Als Österreicher:in fühlt man sich unweigerlich an einen Skitag erinnert. Am Morgen geht es mit der Gondel langsam bergauf. Nach dem „Gipfelsturm“ folgt die rasante Abfahrt ins Tal. Ein ständiges Wechselspiel zwischen Gondel und angeschnallten Skiern. Und dann darf natürlich auch der Einkehrschwung am Ende des Skitages in eine Hütte nicht fehlen. Und dieser kostet Geld. Diese Phasen lassen sich auch auf das Leben der Investor:innen übertragen. Zuerst kommt die Ansparphase mit ihren Aufs und Abs. Das Ziel ist ein langfristiger und strategischer Vermögensaufbau, um auch im Rentenalter das Leben in vollen Zügen genießen zu können. Der einzige Unterschied: Beim Skifahren macht die rasante Abfahrt vermutlich mehr Spaß, an der Börse definitiv der langfristige Aufwärtstrend.

Als Fondsmanager habe ich im Laufe meines Berufslebens vermutlich zehntausende Wertpapiertransaktionen getätigt. Es ist mir kein einziges Mal gelungen, eine Aktie zum absoluten Tiefpunkt zu kaufen und zum absoluten Höchststand wieder zu verkaufen. Market Timing – das bewusste Kaufen und Verkaufen nach der subjektiven Markteinschätzung – hat seit jeher einen Reiz. Als Investor:in spürt man das Adrenalin: Liegt man mit seiner Einschätzung richtig oder falsch? Dies wirft die Frage auf, ob diese Strategie langfristig einen großen Beitrag zum Erfolg leistet.
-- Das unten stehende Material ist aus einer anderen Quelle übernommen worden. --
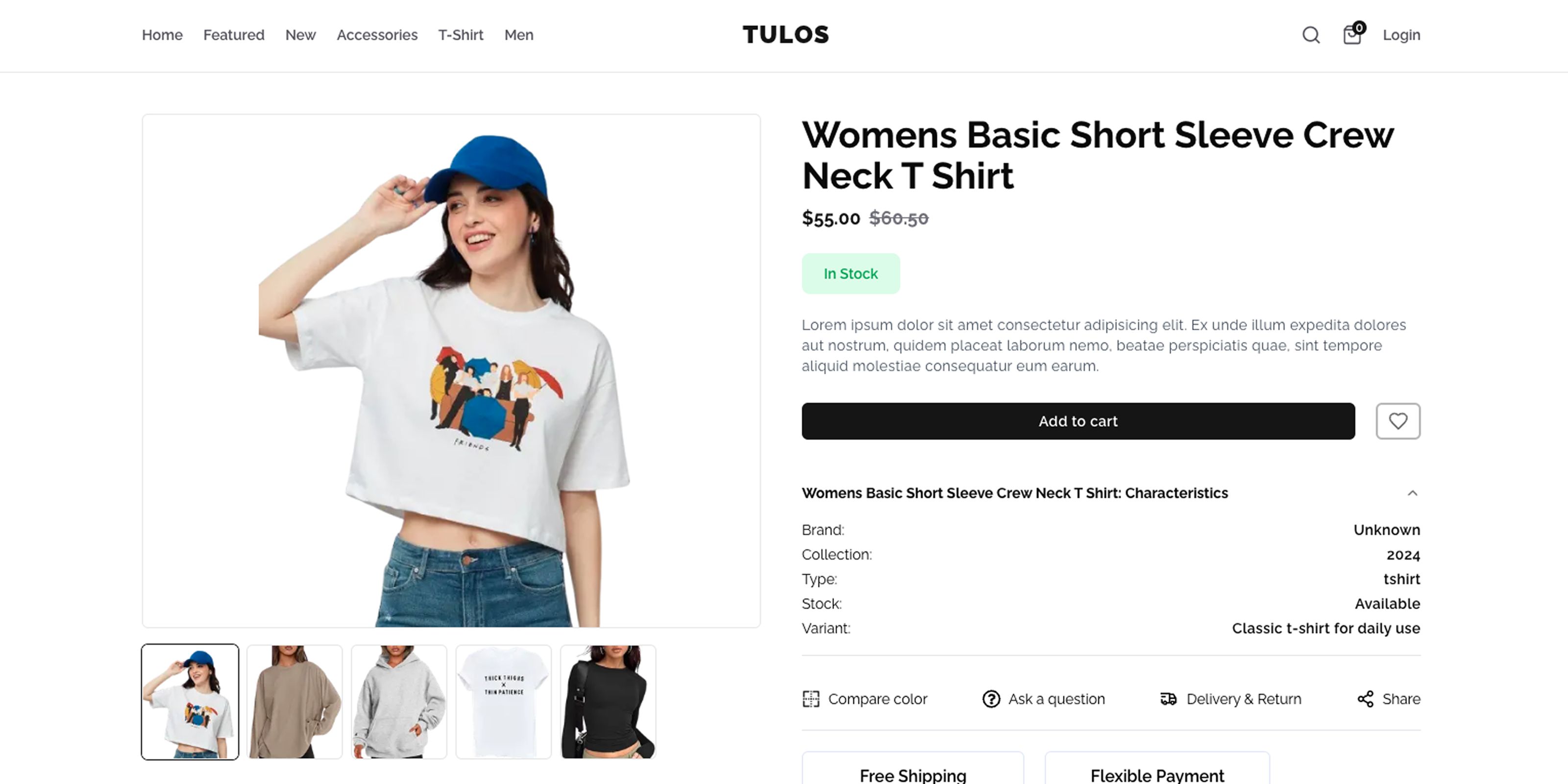Screen dimensions: 1568x784
Task: Click the Characteristics accordion heading
Action: point(1014,493)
Um das zu verdeutlichen, lade ich Sie, liebe Leserin und lieber Leser, zu einem kleinen Gedankenexperiment ein, basierend auf einer Analyse von T. Rowe Price, die mir kürzlich bei einer Recherche aufgefallen ist. Stellen Sie sich vor, Sie hätten am 31. Dezember 1990 10.000 US-Dollar in amerikanische Aktien (Russell 2500) investiert. Hätten Sie durchgehend investiert, wäre Ihr Depot heute rund 343.000 US-Dollar wert. Aber was, wenn Sie die besten Tage durch Market-Timing verpasst hätten? Das Verpassen der besten fünf Handelstage würde den Investor etwa 118.000 US-Dollar kosten. Bei den besten zehn Tagen reduziert sich der Depotwert um 185.000 US-Dollar und bei den besten 30 Tagen um 287.000 US-Dollar. Der Schluss liegt auf der Hand: In Aktien zu investieren war noch nie das alleinige Erfolgskriterium. Entscheidend war, vor allem an den besten Tagen investiert zu sein, die in der Regel nach einem Abverkauf kommen. Wie viele Investor:innen sind bereit, nach einem rabenschwarzen Börsentag mit verheerenden Verlusten Geld in die Märkte zu investieren? Allen, die auf Market-Timing setzen, rate ich zur Vorsicht. Das Verpassen nur weniger Tage kann dramatische Auswirkungen haben. Um dieses Risiko zu umgehen, gibt es eine einfache Regel: Bleiben Sie durchgängig investiert. Akzeptieren Sie, dass es an den Börsen mal rauf und mal runter geht. Wie heißt es so schön: Die höhere Ertragserwartung erkauft man sich mit der einen oder anderen schlaflosen Nacht. Ich bin jedoch fest überzeugt, dass das bewusste Eingehen von Risiken am Ende zu einem stimmungsvollen Ausklang in einer Skihütte führt.